YOUR OBJECTIVE =
Copy each line in the data below that contains the word "Oratorio".

BEGIN SOURCE RECORDS

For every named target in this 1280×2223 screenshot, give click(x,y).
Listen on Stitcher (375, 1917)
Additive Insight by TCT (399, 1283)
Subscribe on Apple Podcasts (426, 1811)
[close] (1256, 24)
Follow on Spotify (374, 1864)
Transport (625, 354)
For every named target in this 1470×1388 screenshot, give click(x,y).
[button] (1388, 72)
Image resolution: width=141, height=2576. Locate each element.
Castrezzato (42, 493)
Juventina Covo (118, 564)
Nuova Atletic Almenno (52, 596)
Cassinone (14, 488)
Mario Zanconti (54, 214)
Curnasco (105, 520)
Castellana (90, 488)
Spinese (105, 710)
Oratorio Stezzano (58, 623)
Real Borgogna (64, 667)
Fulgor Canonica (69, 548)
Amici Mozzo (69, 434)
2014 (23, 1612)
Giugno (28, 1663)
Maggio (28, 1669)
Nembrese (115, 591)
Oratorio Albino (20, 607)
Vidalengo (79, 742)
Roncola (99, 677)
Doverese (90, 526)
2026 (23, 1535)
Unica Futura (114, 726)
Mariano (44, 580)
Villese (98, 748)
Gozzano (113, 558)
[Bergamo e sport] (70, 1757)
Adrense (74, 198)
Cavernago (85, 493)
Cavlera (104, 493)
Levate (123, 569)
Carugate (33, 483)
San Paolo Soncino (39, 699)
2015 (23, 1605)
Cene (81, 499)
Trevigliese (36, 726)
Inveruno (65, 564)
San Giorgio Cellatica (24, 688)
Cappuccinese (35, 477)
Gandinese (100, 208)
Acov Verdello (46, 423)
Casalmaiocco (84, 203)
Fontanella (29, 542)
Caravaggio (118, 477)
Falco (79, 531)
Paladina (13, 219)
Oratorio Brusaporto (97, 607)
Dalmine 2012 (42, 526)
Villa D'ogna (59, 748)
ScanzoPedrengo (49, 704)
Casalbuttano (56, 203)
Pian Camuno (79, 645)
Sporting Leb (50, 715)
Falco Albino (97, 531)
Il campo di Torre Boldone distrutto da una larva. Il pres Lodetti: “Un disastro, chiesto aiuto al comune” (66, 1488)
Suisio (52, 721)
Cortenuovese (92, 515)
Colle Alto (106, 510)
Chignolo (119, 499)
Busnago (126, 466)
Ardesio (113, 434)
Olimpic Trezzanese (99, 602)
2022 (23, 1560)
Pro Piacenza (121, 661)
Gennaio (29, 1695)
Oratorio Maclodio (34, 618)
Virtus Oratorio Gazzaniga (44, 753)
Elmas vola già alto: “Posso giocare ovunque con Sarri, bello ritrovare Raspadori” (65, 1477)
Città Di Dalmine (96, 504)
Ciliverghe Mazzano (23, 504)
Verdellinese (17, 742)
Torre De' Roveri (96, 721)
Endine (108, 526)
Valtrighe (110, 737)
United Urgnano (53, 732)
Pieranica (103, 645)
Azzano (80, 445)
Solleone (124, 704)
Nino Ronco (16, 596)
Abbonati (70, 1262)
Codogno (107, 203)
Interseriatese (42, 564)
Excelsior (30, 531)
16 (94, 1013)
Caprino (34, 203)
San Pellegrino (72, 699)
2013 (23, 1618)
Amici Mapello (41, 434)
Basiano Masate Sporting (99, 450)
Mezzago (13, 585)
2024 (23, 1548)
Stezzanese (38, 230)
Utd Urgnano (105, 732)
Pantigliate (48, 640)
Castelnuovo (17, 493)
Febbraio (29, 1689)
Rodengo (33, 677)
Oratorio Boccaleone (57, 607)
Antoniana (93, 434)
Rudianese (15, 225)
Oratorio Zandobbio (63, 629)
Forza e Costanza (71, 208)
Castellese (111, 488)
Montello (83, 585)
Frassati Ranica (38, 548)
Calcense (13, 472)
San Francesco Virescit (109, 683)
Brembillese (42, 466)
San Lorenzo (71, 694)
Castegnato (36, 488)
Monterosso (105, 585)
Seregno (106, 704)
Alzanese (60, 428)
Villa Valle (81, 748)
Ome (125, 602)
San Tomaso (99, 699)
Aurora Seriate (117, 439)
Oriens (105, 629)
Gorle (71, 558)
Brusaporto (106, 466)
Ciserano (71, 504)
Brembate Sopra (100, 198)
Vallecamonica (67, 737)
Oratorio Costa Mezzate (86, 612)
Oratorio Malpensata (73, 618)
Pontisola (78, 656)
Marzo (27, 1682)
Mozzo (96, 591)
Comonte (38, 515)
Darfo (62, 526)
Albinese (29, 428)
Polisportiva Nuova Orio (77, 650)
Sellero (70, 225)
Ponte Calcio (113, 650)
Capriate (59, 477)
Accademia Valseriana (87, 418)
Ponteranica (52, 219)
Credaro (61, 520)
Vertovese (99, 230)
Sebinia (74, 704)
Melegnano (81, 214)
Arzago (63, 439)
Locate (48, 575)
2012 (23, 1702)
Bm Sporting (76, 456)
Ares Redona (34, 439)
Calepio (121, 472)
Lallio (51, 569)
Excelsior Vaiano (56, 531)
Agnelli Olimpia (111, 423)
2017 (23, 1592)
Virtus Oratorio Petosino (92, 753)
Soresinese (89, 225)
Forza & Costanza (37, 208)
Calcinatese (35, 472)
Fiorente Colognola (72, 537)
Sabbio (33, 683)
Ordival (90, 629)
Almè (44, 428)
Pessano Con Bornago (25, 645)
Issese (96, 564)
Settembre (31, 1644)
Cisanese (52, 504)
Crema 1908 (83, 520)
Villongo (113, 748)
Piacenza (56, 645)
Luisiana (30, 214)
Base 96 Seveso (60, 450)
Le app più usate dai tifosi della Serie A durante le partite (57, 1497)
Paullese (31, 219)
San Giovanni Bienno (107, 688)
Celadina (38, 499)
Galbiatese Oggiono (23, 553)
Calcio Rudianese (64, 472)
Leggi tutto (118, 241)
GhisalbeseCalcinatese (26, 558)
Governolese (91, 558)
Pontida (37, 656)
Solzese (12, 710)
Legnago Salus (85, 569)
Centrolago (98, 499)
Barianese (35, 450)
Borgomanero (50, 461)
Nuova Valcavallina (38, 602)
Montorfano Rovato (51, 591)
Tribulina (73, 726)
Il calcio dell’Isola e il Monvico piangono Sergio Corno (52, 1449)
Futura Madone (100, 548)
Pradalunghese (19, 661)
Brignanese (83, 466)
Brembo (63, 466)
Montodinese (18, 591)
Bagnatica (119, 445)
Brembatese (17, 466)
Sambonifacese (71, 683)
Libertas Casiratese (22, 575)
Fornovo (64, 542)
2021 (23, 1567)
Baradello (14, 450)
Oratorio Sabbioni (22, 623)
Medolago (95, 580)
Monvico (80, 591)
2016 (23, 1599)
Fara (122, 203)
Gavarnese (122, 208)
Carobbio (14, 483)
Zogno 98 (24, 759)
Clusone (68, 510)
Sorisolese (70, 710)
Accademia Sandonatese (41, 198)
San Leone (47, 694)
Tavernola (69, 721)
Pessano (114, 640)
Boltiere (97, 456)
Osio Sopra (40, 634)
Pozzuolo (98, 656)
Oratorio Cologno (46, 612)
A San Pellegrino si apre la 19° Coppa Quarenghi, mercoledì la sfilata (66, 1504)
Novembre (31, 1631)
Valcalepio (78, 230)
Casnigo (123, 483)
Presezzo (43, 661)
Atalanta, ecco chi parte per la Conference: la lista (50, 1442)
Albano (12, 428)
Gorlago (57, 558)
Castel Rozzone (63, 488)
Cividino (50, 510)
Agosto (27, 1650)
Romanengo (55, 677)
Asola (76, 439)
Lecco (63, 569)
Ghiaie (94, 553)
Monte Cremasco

END SOURCE RECORDS

ANSWER SECTION =
Oratorio Stezzano (58, 623)
Oratorio Albino (20, 607)
Oratorio Brusaporto (97, 607)
Oratorio Maclodio (34, 618)
Virtus Oratorio Gazzaniga (44, 753)
Oratorio Boccaleone (57, 607)
Oratorio Zandobbio (63, 629)
Oratorio Costa Mezzate (86, 612)
Oratorio Malpensata (73, 618)
Virtus Oratorio Petosino (92, 753)
Oratorio Sabbioni (22, 623)
Oratorio Cologno (46, 612)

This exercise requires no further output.